Fossil Fuels Are Much More Expensive Than Thought: Analysts’ inaccurate cost estimates are creating a trillion-dollar bubble in conventional energy assets


Tony Seba and Adam Dorr, RethinkX, in Utility Dive, March 15, 2021

For the past 10 years, there has been a conventional energy bubble gathering steam. The reason is all too familiar. Just as the credit rating agencies ignored actual market data in the buildup to the subprime mortgage crisis, mainstream energy analysts have ignored market data in the valuation of new conventional power plants.

The U.S. Energy Information Administration (EIA), the International Energy Agency (IEA), Wall Street banks and other analysts all assume that a newly-built coal, natural gas, nuclear or hydro power plant will be able to generate the same amount of electricity year after year from now until 2040 and beyond, with the same consistent sales revenue. In essence, these analysts are pretending that conventional power plants will never face competition from solar, wind and battery technologies (SWB), despite all evidence to the contrary. This assumption is patently false.

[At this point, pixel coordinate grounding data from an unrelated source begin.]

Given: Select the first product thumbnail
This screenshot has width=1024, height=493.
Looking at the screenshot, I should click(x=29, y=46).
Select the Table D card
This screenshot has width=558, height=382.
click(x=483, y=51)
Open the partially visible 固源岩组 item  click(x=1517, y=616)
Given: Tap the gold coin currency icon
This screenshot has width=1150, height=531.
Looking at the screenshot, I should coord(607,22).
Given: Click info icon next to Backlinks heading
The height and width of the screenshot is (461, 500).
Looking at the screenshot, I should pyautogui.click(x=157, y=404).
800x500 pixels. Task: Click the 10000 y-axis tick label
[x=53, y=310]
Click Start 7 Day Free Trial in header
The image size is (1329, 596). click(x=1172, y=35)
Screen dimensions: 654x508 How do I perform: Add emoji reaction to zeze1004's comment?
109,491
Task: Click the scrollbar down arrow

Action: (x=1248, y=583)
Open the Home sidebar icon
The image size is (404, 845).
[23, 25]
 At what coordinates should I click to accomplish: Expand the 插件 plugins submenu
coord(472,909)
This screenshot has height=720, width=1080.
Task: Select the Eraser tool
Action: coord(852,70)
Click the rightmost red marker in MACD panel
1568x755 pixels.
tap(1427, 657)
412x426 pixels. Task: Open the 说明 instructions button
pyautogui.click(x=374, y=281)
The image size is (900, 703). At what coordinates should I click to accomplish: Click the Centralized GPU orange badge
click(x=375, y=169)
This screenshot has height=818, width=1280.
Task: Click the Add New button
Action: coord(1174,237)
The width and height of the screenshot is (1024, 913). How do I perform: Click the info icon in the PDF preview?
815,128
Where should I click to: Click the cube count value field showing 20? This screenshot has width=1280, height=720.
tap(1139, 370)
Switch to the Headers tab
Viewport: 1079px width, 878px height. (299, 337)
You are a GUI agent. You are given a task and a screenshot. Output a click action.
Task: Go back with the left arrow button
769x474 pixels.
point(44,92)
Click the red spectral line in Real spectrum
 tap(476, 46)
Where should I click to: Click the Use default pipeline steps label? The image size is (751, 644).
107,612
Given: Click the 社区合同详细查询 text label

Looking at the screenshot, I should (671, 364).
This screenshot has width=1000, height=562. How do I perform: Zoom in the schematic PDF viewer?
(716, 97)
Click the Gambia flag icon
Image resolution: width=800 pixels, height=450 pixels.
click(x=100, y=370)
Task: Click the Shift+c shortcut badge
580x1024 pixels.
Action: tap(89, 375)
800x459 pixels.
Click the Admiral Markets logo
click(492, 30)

By including imaginary electricity generation and sales revenue in their calculations, mainstream analysts have mispriced and overvalued not just coal, natural gas, nuclear and hydro power plants themselves, but the mines, wells, pipelines, ports and refineries that support them. Most of these assets will be stranded by solar, wind and batteries over the next 10 to 15 years.

LCOE calculation errors

Our research shows that much of the problem can be traced to a fundamental error in the calculation of levelized cost of electricity, or LCOE — a key metric that investors and policymakers use to compare energy technologies.

The value of any asset depends on how fully it is utilized. A taxi that drives 100,000 miles per year has a much lower cost per mile than one that is only driven 10,000 miles per year. And similarly, a coal power plant running all day and night at full capacity will have a much lower LCOE per megawatt-hour than one which only runs 10% of the time. This is especially true of newly-built power plants, which must repay their fixed capital costs.

Virtually all mainstream analysts assume that every conventional power plant’s “capacity factor” — and thus electricity generation and sales — will remain high and constant year after year for a power plant’s entire decades-long lifetime. This is a fundamental error. Capacity factor will not remain high or constant but will instead decline as conventional power plants are outcompeted and disrupted. We have already seen this happen to coal in the United States.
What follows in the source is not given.